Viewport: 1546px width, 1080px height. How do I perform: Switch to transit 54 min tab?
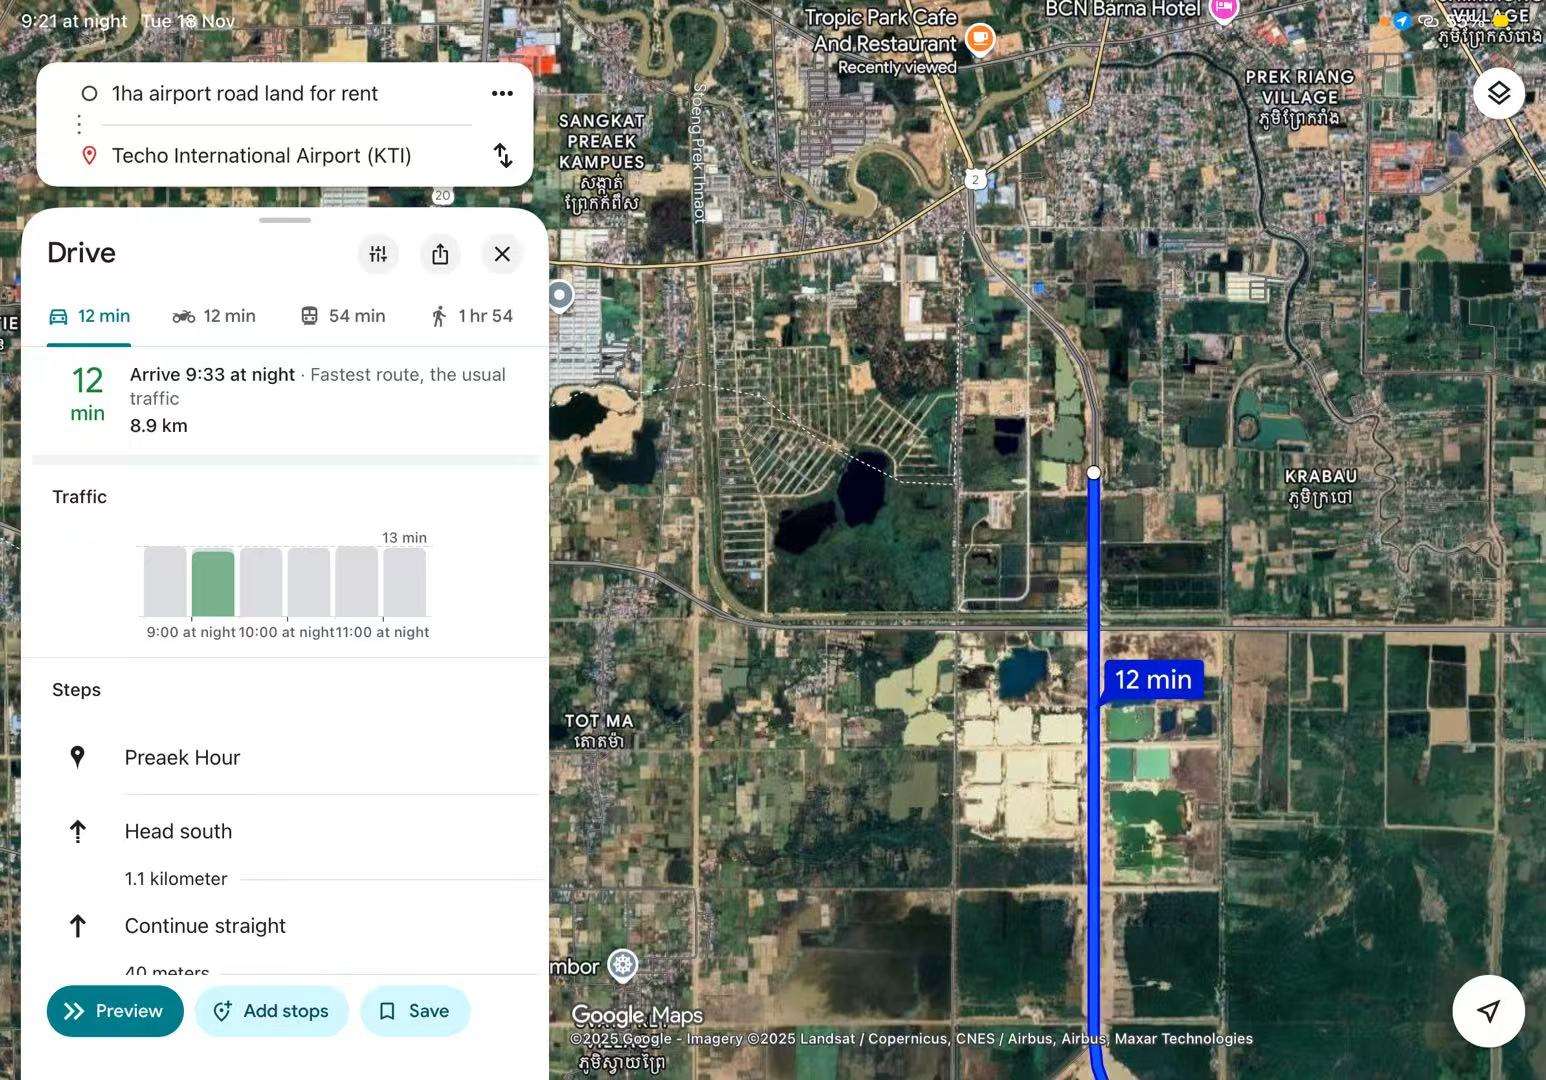343,316
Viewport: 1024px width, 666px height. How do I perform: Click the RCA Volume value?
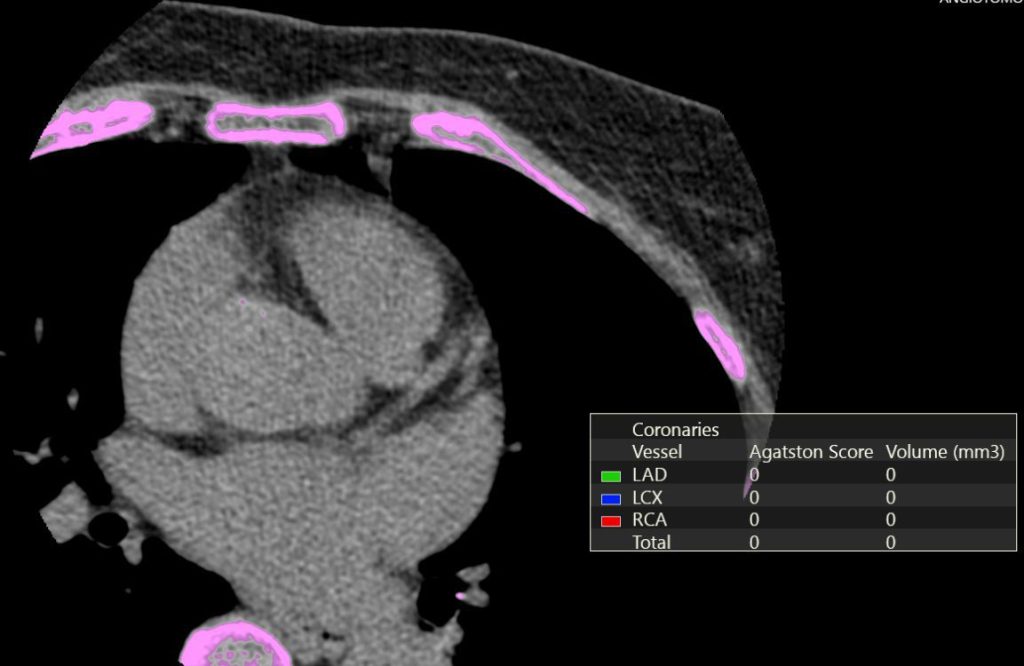890,520
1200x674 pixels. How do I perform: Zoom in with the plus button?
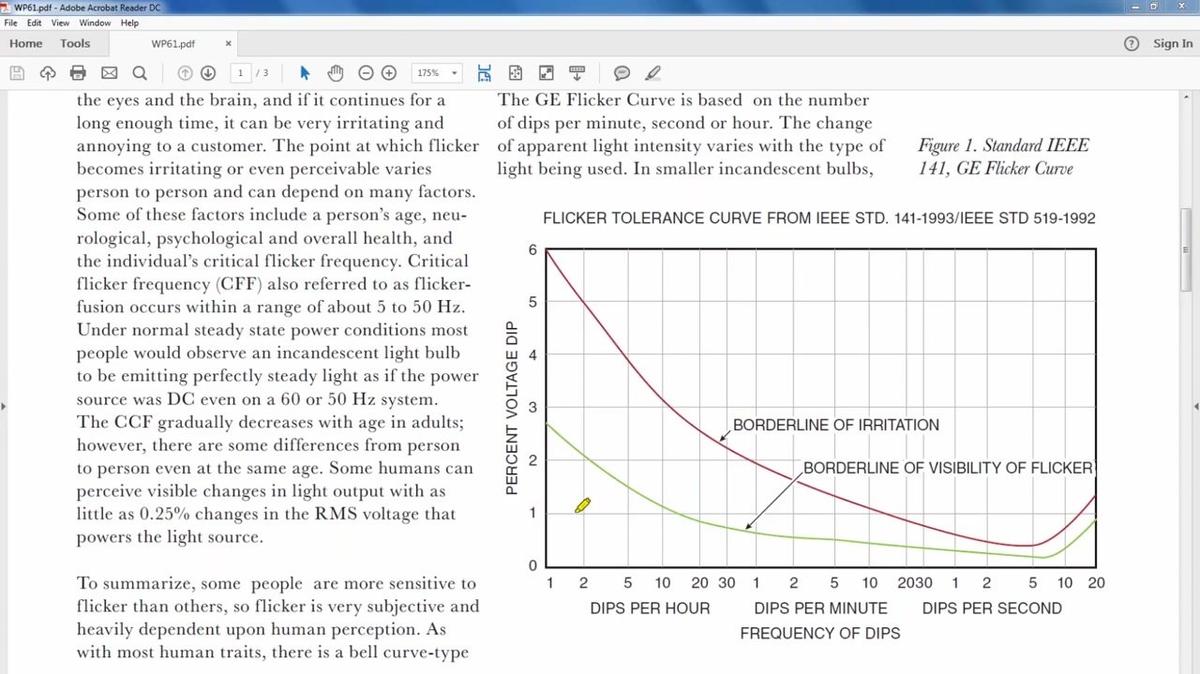pos(390,73)

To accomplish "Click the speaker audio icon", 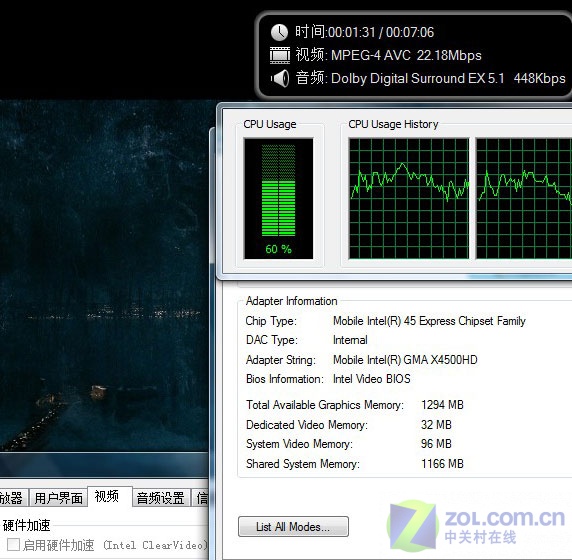I will click(280, 78).
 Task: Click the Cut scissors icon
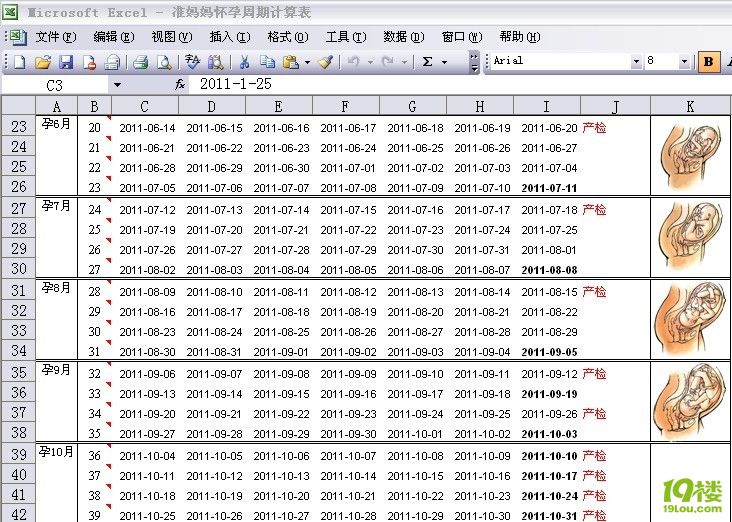[x=243, y=62]
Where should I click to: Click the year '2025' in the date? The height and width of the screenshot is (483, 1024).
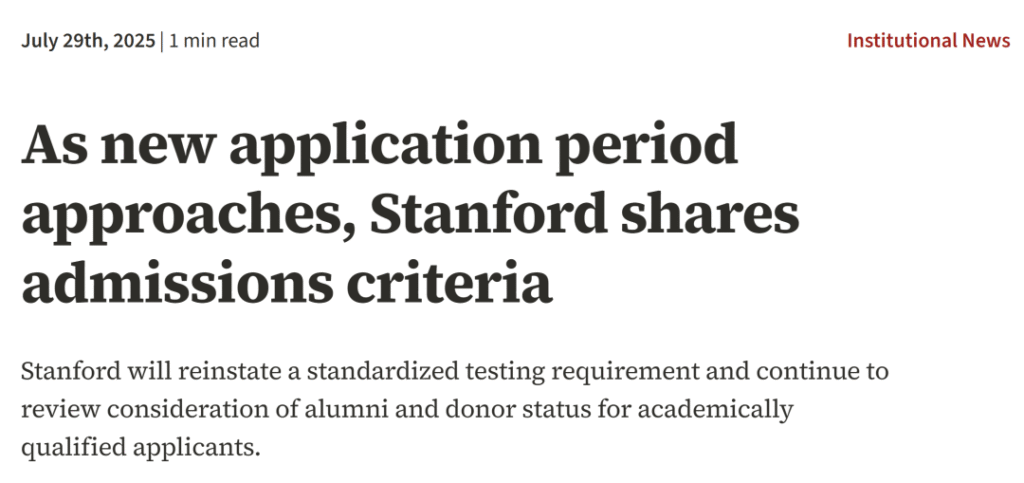135,41
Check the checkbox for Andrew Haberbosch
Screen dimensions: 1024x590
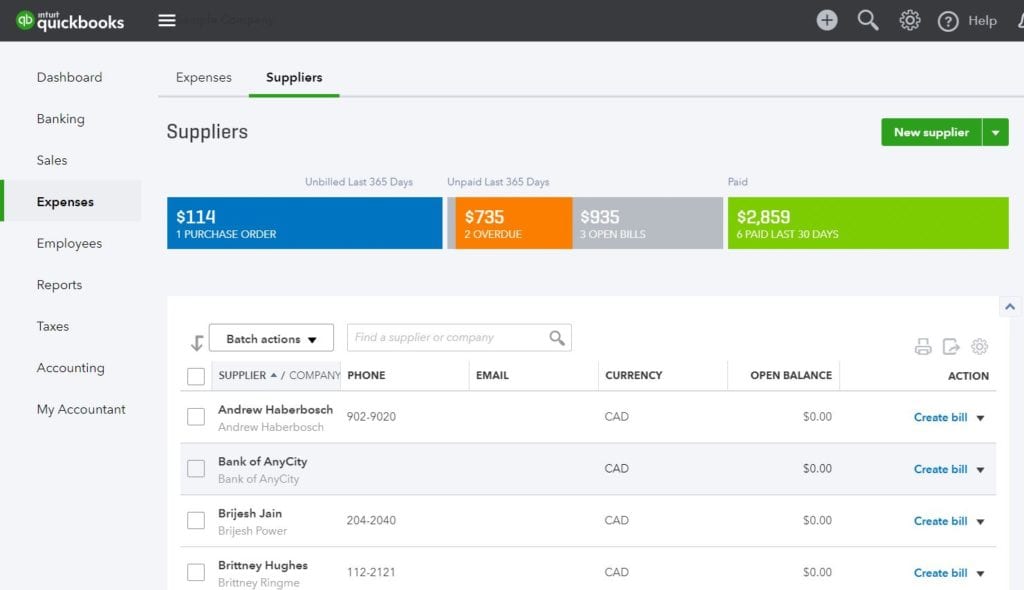[x=196, y=416]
◆ ◆ ◆ ◆ ◆
▶ [给定问题]
从含有“Task: Click the Cut scissors icon”的那一行起，直到数据末尾（首尾两行均包括在内），重新写出这些行，请求文字保持不变，只将答案中坐标的每个数值增加65。答案里不要写入图片。

▶ [作答内容]
 Task: Click the Cut scissors icon
[x=308, y=127]
Where should I click to: Click the year '2025' in the date? The height and width of the screenshot is (483, 1024).
200,106
Check the checkbox for Andrew Haberbosch
Screen dimensions: 1024x590
[x=261, y=481]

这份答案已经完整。